My own experience is primarily of the Buddhist practices taught in the Triratna movement: mindfulness of breathing, just sitting, loving-kindness meditation, and walking meditation. At various times during my long involvement in Triratna I also tried visualisation style practices, including the incredibly complex Going for Refuge Visualisation and Prostration practice and the sadhana (visualisation) of the blue Buddha Akshobhya. But I think I largely tried new practices in response to social pressure, and actually had very little interest in doing anything other than simple and basic forms of practice. The more complex and ‘religious’ the practice, the more conflicts I tended to find it created in me, leading me to focus on my reactions to the religious tradition rather than on the core business of integration. I think far too much emphasis is put in that movement on new forms of meditation as a mark of promotion in rank.
So, my suggestion about choosing a practice is always to keep it simple. It might be possible to relate to highly ‘religious’ practices involving gods, Buddhas or mantras in an archetypal way without metaphysical commitments, but you need to have your attitudes to belief and meaning very well sorted (better than I did) to make that work. Simpler practices are also far more universal, and far more effective in the basic immediate business of integrating our wayward desires. Close your eyes and try to meditate and the chances are you will be off onto some distraction within a few minutes: I see it as the core business of meditation to start doing something about that.
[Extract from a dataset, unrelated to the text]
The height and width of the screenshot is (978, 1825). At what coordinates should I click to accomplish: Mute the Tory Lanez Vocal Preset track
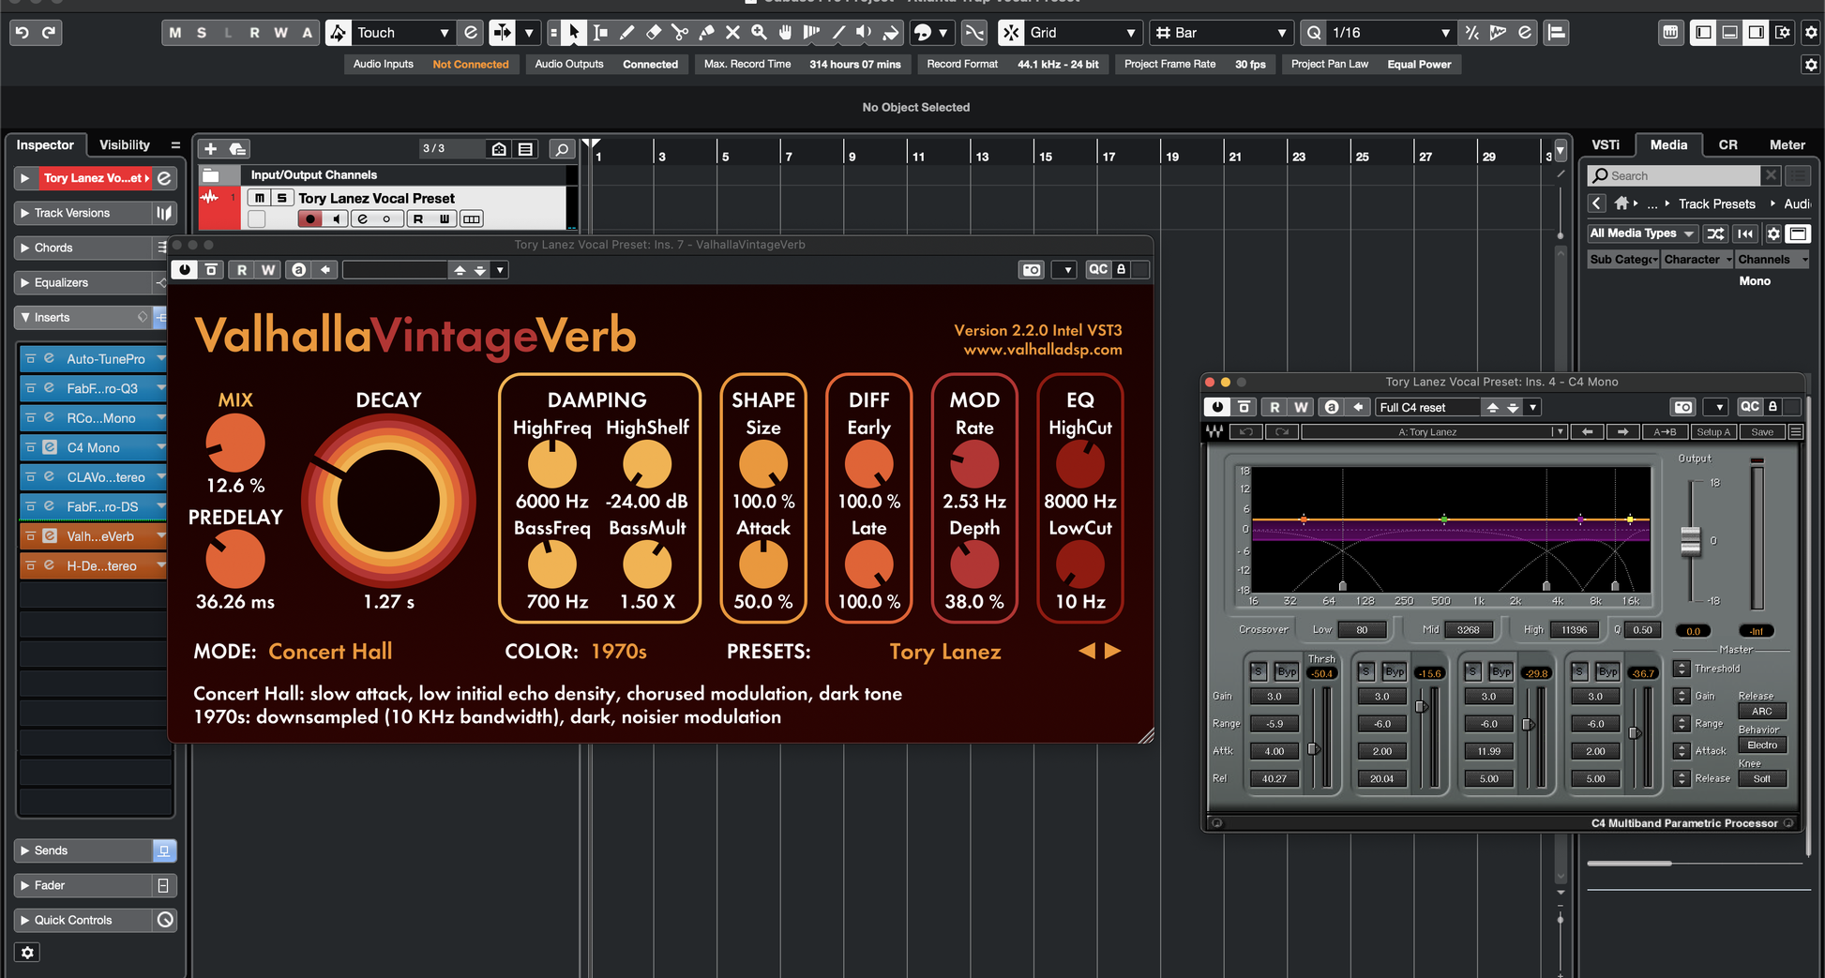[260, 198]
On the other hand, it is possible to make it too simple. The zazen tradition involves just creating a basis of bodily awareness and then observing whatever comes up without judgement. This is a great practice if you can do it, but also very difficult. Even the Zen tradition also uses a mindfulness of breathing practice to supplement zazen, creating a bit more structure. My own habitual practice is about 60% mindfulness of breathing and 40% just sitting. I need to be in quite an integrated state to start with for just sitting to be productive. Mindfulness of breathing has the major advantage of giving some kind of structure, but nevertheless one that unavoidably takes one to one’s most basic physical experience. These are also the practices I intend to teach in the Middle Way Society practice classes.
There is a Buddhist tradition of matching meditation practices to character types. In Buddhaghosha’s ‘Path of Purification’ (a massive early Buddhist practice manual), people are classified into greed, hatred, and delusion types according to their dominant hindrances, and then advised to do meditation practices that correct these different tendencies. For example, hate types are (of course) advised to do the loving-kindness meditation. Greed types, on the other hand, are advised to meditate on decomposing corpses. The character typology here is crude compared to a modern character typology such as Myers-Briggs, but there is a certain sense to this basic approach of addressing your weaker points. However, there is also a pitfall – the very practices that might focus most on correcting your weaknesses will also be the ones you find hardest to engage with. Given how hard meditation is to keep going over the long-term, this is an important factor. As I’m more of a hate type than a greed type, Buddhaghosha would advise me to do lots of loving-kindness meditation, but that’s the very thing I would find hardest to keep going effectively (though I’ve certainly tried). Any meditation practice will to some extent help to integrate your neglected areas, and it seems more important to me to maintain one – and to enjoy it.
The other major issue with meditation practices, though, is that people tend to conceptualise them too much as distinct from each other, and reduce a practice too much to a set of rules. You do need a set of rules to hang onto when you first start meditating, to provide a structure by which to learn how to enter into that sphere of experience; but when you have a little more experience, it seems to me that meditation practices merge into one another. Instead of doing a specific practice, one is meditating – responding to whatever comes up with a toolbox of techniques. Thus I very often ad lib between focusing on the breath, focusing on the body, or open awareness, and occasionally might bring in some imagery. What ‘practice’ one does, and which tradition it comes from, is largely only a matter of concern when you are starting out. In the end what one is practising is just integration.